Ogni tanto mi diverto.

Con la Memoria.

Mi diverte molto sentir descrivere l’attuale stagione di Seb Vettel alla stregua di una collezione di errori. Caratteriali. Dovuti ad un eccesso di impulsività. Eccetera.

Pensando io esattamente l’opposto, simili ricostruzioni somigliano ad una vecchia barzelletta.

Insomma.

1998, Suzuka.

Un altro pilota tedesco al volante di una macchina Rossa.

Nemmeno quella Rossa era la miglior vettura in pista, così come spesso nel 2017 non lo è stata la SF 70 H.

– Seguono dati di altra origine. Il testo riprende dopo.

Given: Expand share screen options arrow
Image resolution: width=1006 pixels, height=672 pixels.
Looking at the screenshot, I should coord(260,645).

Eppure c’era chi asseriva che con quella Ferrari il signor Michael Schumacher, fosse stato al’altezza del ruolo, avrebbe dovuto vincere il mondiale.

Per default, suppongo.

Così arriviamo all’ultima tappa in Giappone e Schumi era lì a giocarsela, perchè era rimasto aggrappato al campionato con il suo talento e con il suo coraggio (ricordo una vittoria stupefacente in Ungheria, per dire).

A Suzuka Michael sta in prima fila ma alla partenza qualcosa si inceppa e nonostante un tentativo di rimonta il titolo se lo piglia Hakkinen.

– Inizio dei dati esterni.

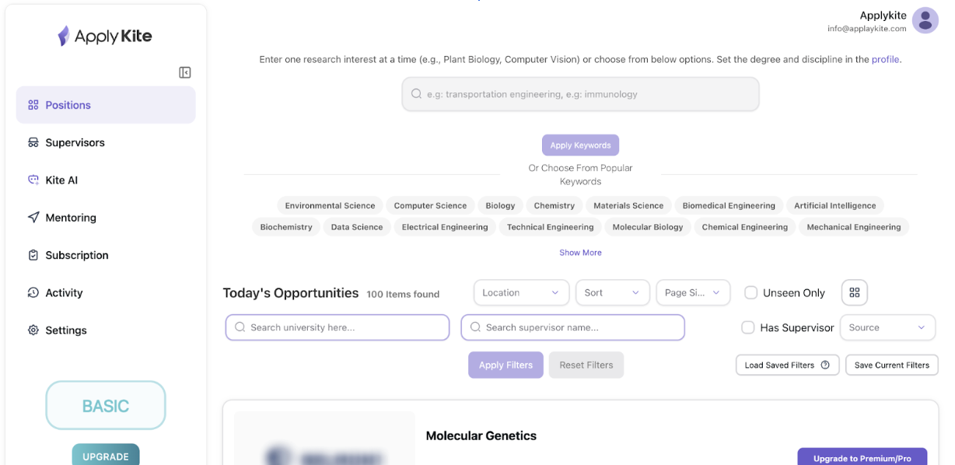Open the Source dropdown
The image size is (955, 465).
coord(887,327)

E succede che qualcuno osa raccomandarmi di scrivere che di uno Schumacher così la Ferrari deve liberarsene, perchè parliamo di uno che non riesce a controllare l’emotività e ce l’hai presente Jerez e mettiamoci pure che non sa partire…

Ovviamente io scrissi esattamente l’opposto e poi si è visto come è andata a finire, eh.

A prescindere dall’epilogo iridato del 2017 e con quasi due decenni in più sul groppone, sommessamente sono convinto il tempo sarà galantuomo.

Ancora.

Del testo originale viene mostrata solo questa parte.